Several years after being pushed out of his pride by his conniving uncle, Simba returns a full-grown lion, only to find the once plush territory that had been ruled by his father and promised to him now sallow, barren and over-hunted. Or as Timon, his meerkat buddy, says about the decor, “It’s a bit heavy on the carcass.”
I remember the line because it was among the very few in the movie that made me laugh. (The packed theater guffawed quite a bit more than I did, though the 9-year-old I saw it with never so much as cracked a smile.) It also provided the perfect word to describe why Disney’s latest attempt to transpose their hand-drawn animated classics into photorealistic CGI spectacles was hitting so many false notes for me, even while it seemed to meet the expectations of the audience: carcass.
Zombie-like also might have worked, or ghostly; hollow, perhaps. Let’s just say, for all its technical accomplishments, it’s hard to look into the computer-generated eye of this soon-to-be box office behemoth and catch a glimpse of anything resembling a soul.
It’s easy to fault the concept behind the film for this vacuousness; it treats the canonical 1994 film as a storyboard for telling the same story—as if it were one of those anthropomorphic True-Life Adventure nature documentaries Disney won plenty of Oscars for back in the 1950s. While sometimes ethically challenged, those films at least bristled with wonder and danger; this movie—crafted inside stacks of servers in an air-conditioned CGI rendering farm and never touched by human hands—is less elk hunt and more last week’s dinner warmed over in the microwave.
The best of what The Lion King offers is a somewhat technically up-to-date and generally well-voiced reworking of the familiar, but nothing surprising or vital. There is certainly nothing in the least bit urgent about director Jon Favreau’s new telling.
Instead, the film appears to exist for two reasons: the market demands it and the computers are generally up to task. Neither answer satisfyingly addresses the question that will niggle at the back of your mind while watching the film, distracting you just as assuredly as the guy checking his texts a few seats over: why is this necessary?
Well, to the film’s credit, it is a good platform for the actors, who lend their voices only. (Because Favreau felt it would undermine the photorealism he was shooting for, the film eschews the sort of motion capture that helped make the most recent Planet of the Apes series so oddly compelling.)
THE LION KING ★1/2
Once his overly cutesy cubhood mercifully concludes, Simba becomes a suave hipster thanks to Donald Glover’s laid back vocals and excellent singing. Chiwetel Ejiofor adds Shakespearian depth to the usurper Scar, though one wishes he had more scenes in which he could face off with Mufasa, voiced once again by James Earl Jones. As Timon and Pumbaa, Billy Eichner and Seth Rogen’s comic riffing provides the otherwise tightly controlled film some much needed looseness. (The other comic pairing—Eric Andre and Keegan-Michael Key as a couple of hyenas in Scar’s employ—is less memorable.)

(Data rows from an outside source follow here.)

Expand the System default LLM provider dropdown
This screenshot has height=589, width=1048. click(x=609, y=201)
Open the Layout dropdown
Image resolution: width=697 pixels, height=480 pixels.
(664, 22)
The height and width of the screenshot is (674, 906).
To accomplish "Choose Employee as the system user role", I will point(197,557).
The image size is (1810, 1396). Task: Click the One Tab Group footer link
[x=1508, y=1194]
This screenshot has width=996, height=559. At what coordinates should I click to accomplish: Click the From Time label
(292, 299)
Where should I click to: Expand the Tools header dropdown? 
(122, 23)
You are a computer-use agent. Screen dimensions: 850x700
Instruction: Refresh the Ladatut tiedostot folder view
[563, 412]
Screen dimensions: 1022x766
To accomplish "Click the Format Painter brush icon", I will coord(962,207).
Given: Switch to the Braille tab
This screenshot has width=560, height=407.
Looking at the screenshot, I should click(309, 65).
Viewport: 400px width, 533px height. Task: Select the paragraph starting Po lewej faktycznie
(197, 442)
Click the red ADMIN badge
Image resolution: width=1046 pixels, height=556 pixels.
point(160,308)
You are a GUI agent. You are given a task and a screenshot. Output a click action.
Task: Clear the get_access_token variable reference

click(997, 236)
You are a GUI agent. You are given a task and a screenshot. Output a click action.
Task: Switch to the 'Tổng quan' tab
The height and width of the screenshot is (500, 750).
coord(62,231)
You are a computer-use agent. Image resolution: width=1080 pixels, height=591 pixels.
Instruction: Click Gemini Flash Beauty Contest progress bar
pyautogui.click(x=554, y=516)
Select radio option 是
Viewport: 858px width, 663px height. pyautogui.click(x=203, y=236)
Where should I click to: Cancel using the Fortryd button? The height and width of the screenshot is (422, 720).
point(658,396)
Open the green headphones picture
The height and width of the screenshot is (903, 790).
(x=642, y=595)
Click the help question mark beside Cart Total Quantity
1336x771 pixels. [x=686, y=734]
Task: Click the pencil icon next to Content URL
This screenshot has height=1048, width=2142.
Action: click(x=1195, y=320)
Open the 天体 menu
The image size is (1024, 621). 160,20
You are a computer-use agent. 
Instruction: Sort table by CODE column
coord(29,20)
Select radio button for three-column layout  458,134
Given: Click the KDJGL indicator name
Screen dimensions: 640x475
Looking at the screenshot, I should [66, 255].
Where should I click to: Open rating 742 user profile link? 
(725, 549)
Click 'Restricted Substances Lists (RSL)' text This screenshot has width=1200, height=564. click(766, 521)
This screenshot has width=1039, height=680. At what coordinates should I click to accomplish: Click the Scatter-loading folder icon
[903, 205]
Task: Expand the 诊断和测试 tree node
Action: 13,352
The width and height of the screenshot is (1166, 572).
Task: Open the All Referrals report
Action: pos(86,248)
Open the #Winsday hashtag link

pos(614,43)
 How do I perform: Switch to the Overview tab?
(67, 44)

Then there are the craft aspects. Hans Zimmer revisits his Oscar-winning score with great success. The songs, most familiar but some new (including Beyoncé’s “Spirit”) are all solid, but none of them are helped by the fact that they are sung by photorealistic animals.
While Favreau had the wisdom to hire cinematographer Caleb Deschanel, the legendary DP from Carol Ballard’s animal-focused films Black Stallion (1979) and Fly Away Home (1996) is unable to manipulate light for emotional effect inside the computer the way he can in real life. Much of the proceedings feel as though they were lit by office building fluorescents.
But a lack of poignancy is The Lion King‘s issue more generally. It goes hand in hand with the film’s missing sense of risk and a creative spark.
These emotional and creative absences are made all the more pronounced because the 1994 film has already been the inspiration behind a singularly buoyant and innovative theatrical experience in Julie Taymor’s long-running Broadway musical. Though Taymor’s name appears in the credits as an executive producer, the film seems to come from a universe in which her wonderful stage show never existed.
Instead of forward reaching like that show, this Lion King is retrograde—a cinematic expression of the kind of toxic nostalgia that has infiltrated our national discourse. Robbed of genuine feeling and a sense of invention, the story becomes a rather bland exploration of hereditary politics in the savanna.
I found myself wishing that neither Simba nor Scar ruled the pride land and instead allowed the other animals to put it to a vote. At least that might have produced some surprises.
Update: An earlier version of this article misidentified the character voiced by James Earl Jones as Mustafa. It has been corrected.